Task statement | Return everything in the dialogue-writing guidance from "Write a first" down to "before adding tags.", copied word for word.

Selected passage |

====

Establish the purpose before writing a single line — Every dialogue scene must accomplish at least one of: (a) reveal character, (b) advance plot, (c) establish or shift relationship dynamic, (d) deliver necessary information. Write the purpose as a sentence before drafting the exchange. If you cannot articulate the purpose, the scene should not exist.
Identify the subtext — What does each character actually want from this exchange, and what are they unwilling to say directly? Subtext is the gap between the spoken words and the real agenda. A character asking "Are you hungry?" may be asking "Do you still love me?" Subtext makes dialogue multi-layered; its absence produces on-the-nose writing where characters say exactly what they mean and feel.
Write a first draft with no dialogue tags — Draft the entire exchange using only the spoken lines. Read it aloud. If you cannot tell who is speaking from the voice, word choice, and rhythm alone, the characters do not sound distinct enough. Fix voice before adding tags.

====

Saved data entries

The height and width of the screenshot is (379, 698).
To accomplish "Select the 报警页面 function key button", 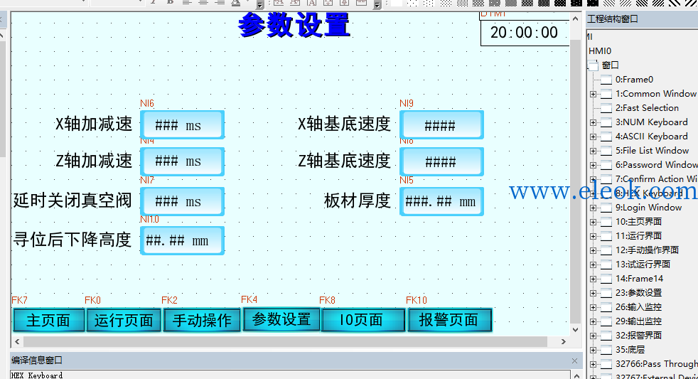I will pyautogui.click(x=449, y=320).
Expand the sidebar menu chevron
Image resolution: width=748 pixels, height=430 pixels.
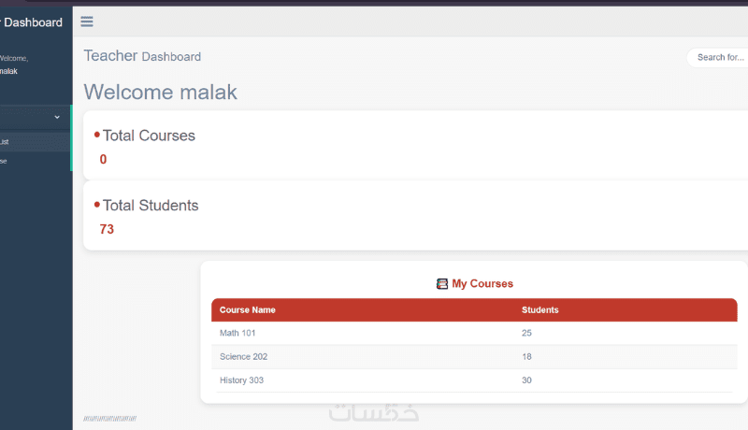[57, 117]
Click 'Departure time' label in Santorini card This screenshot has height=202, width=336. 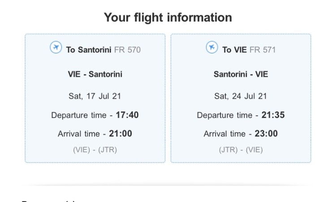pyautogui.click(x=79, y=115)
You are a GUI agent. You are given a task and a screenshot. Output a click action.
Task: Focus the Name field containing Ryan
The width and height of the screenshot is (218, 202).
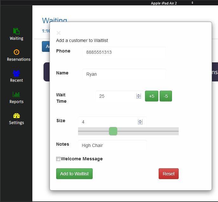tap(124, 74)
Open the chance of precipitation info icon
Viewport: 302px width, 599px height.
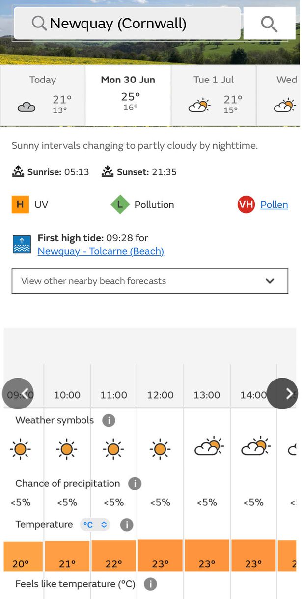(135, 483)
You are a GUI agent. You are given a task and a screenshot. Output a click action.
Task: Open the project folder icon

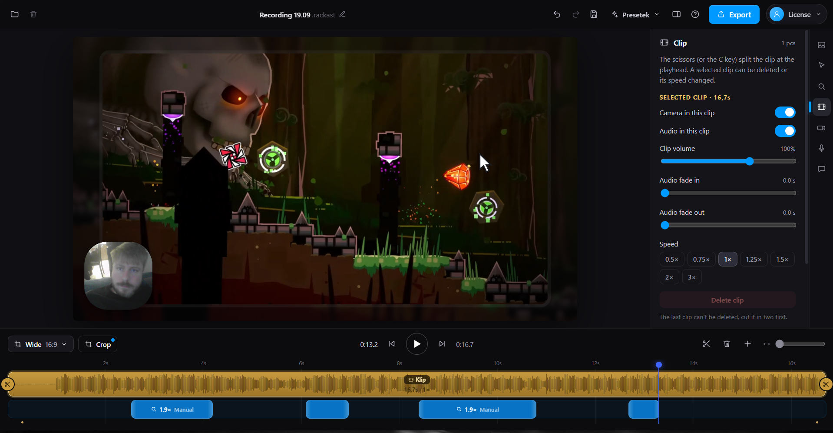[15, 14]
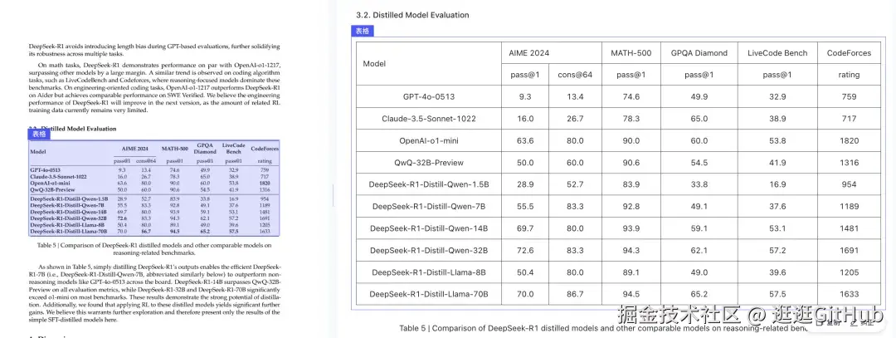The width and height of the screenshot is (896, 338).
Task: Click the OpenAI-o1-mini cell in the parsed table
Action: tap(429, 140)
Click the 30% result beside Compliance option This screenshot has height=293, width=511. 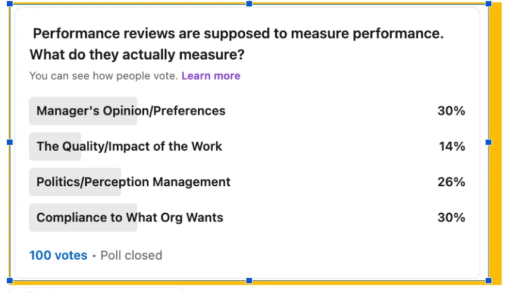coord(451,217)
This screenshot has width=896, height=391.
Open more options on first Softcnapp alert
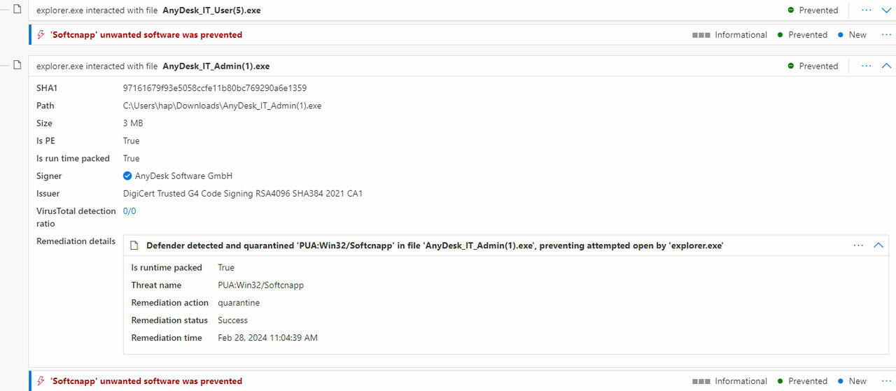coord(887,35)
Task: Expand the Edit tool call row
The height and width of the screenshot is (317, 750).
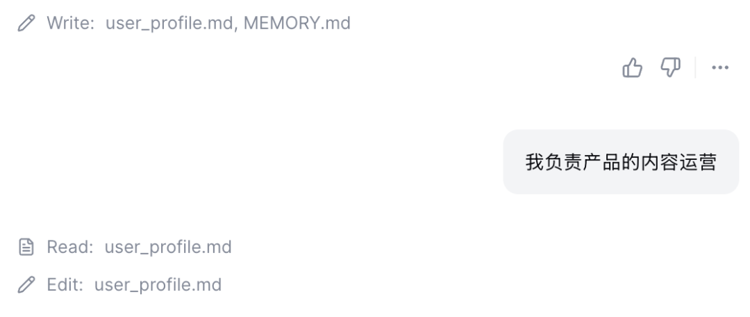Action: coord(65,284)
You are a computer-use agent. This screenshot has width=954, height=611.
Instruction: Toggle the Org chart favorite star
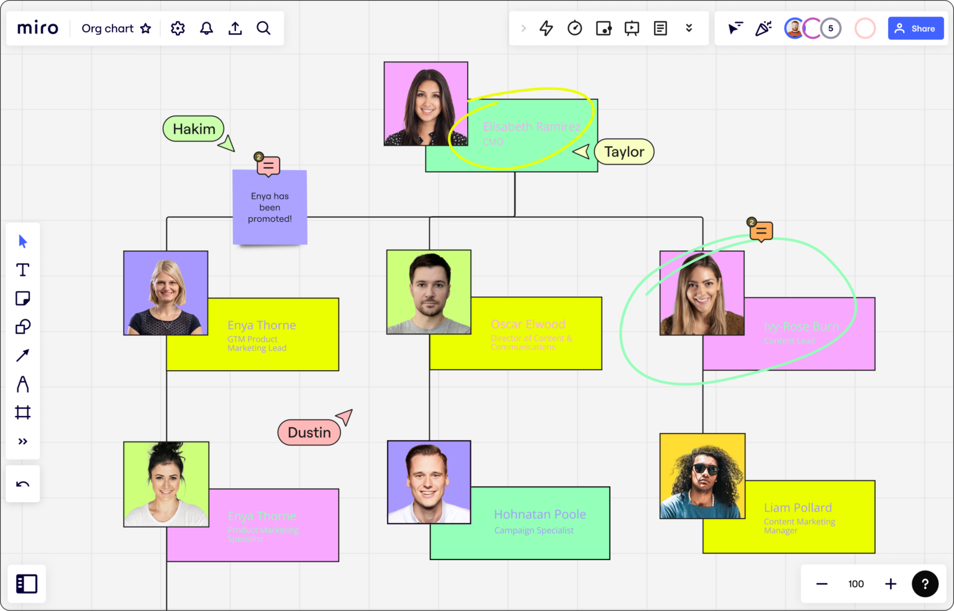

====

Response to the task |
Write a first draft with no dialogue tags — Draft the entire exchange using only the spoken lines. Read it aloud. If you cannot tell who is speaking from the voice, word choice, and rhythm alone, the characters do not sound distinct enough. Fix voice before adding tags.